Named after American economist Hyman Minsky, the idea behind a Minsky moment is that a financial markets crisis (especially in credit markets) is caused by a sudden and systemic collapse in asset prices, usually after a sustained period of speculative investment, excessive borrowing, and widespread financial risk taking.

In other words, it’s the moment when the music stops playing, investors stop buying, and the Ponzi game ends abruptly. It’s a hard crash.

America may be on the brink of its Minsky moment.

This process, which moves from slowly, slowly, to suddenly and now, goes back decades.

The confrontation with reality that was required to put America’s economic house back in order after the global financial crisis of 2008–09 was deferred to a later date by politicians, central bankers, and government officials alike, presumably when they would no longer be around.
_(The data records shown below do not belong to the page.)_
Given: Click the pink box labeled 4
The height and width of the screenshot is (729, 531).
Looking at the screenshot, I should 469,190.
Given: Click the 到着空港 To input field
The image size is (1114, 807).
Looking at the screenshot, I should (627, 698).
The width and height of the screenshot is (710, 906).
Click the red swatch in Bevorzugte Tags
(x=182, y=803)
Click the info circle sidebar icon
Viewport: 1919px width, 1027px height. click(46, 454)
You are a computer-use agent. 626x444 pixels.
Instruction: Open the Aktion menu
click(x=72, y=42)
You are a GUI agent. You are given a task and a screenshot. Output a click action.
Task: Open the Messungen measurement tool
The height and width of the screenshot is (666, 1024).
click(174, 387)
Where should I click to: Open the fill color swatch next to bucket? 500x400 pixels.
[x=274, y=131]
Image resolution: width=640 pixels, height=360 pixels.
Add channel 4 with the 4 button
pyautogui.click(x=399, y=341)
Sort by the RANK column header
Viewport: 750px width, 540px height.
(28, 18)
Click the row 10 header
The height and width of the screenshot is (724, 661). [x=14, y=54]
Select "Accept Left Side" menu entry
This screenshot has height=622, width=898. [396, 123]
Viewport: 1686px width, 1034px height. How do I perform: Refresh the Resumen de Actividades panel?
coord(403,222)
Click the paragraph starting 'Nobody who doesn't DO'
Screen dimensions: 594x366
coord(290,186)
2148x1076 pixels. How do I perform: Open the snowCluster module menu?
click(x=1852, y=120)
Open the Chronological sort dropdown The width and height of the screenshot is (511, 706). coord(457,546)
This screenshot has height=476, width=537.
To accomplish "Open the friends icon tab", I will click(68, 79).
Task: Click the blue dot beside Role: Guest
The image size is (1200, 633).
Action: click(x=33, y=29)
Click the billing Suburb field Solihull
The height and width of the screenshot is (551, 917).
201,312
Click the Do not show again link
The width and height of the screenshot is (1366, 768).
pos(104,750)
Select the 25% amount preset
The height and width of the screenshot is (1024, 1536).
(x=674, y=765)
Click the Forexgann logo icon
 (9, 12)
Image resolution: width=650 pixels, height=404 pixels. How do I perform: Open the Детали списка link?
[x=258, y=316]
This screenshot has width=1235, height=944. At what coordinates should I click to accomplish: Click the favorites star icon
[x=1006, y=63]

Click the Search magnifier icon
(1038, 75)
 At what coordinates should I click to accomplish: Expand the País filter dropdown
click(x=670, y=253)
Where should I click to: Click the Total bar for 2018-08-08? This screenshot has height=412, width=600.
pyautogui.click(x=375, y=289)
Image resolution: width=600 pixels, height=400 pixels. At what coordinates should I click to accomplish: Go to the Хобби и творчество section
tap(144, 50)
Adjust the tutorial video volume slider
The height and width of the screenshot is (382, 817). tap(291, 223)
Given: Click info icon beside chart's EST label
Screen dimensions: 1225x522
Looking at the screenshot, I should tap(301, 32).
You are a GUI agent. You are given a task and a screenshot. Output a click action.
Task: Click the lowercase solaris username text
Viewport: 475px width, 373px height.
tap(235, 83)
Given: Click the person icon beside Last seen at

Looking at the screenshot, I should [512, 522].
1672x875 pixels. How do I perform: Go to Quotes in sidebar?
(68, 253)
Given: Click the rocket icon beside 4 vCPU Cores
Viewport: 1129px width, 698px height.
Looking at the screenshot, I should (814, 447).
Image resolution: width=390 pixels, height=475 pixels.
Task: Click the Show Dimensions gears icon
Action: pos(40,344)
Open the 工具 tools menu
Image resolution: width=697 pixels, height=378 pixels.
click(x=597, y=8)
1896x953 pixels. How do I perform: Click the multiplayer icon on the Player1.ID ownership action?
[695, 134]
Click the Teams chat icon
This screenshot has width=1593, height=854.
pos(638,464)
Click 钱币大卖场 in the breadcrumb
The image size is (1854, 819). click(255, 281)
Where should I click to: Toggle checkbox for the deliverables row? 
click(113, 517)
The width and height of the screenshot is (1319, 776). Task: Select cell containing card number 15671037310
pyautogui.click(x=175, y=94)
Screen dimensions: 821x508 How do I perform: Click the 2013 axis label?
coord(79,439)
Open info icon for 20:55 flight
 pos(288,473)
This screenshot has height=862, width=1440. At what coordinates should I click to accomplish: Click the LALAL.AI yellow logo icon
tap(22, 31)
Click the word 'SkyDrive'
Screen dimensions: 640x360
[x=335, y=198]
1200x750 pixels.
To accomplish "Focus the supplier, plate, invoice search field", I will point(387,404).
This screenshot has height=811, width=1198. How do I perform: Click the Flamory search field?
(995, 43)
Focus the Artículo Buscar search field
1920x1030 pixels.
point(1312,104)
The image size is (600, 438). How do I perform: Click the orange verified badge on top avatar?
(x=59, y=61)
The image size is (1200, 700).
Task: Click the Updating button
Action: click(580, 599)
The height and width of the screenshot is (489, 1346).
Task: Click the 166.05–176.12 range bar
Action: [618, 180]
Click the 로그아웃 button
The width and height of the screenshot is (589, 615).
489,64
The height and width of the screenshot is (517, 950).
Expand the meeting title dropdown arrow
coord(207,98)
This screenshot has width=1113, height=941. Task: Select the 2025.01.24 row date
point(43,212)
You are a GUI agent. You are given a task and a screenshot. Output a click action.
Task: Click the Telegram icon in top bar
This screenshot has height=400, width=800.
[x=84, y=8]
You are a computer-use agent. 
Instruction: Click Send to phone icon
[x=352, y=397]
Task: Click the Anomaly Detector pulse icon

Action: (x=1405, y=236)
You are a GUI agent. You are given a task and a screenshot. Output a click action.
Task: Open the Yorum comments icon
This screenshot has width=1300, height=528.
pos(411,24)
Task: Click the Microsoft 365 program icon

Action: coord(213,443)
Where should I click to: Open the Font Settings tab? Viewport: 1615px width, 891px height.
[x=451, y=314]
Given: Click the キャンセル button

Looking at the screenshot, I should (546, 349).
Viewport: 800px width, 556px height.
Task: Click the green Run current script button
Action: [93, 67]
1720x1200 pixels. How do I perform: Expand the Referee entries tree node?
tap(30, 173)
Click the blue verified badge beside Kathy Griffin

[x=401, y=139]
Instead of taking the painful but necessary steps of liquidation—i.e., allowing more over-levered and risk-heavy banks and financial firms to fail, and for the economy to take the short-term pain, then move on—the U.S. government and the Federal Reserve kicked the can down the road by massive money-supply expansion and unproductive government spending.

The same playbook from the financial crisis (i.e., money printing and fiscal excess) was used again in 2020 in response to the pandemic. As the monetary authorities had but one instrument in their toolbox—the blunt-force cudgel of money-supply growth—it was the go-to solution.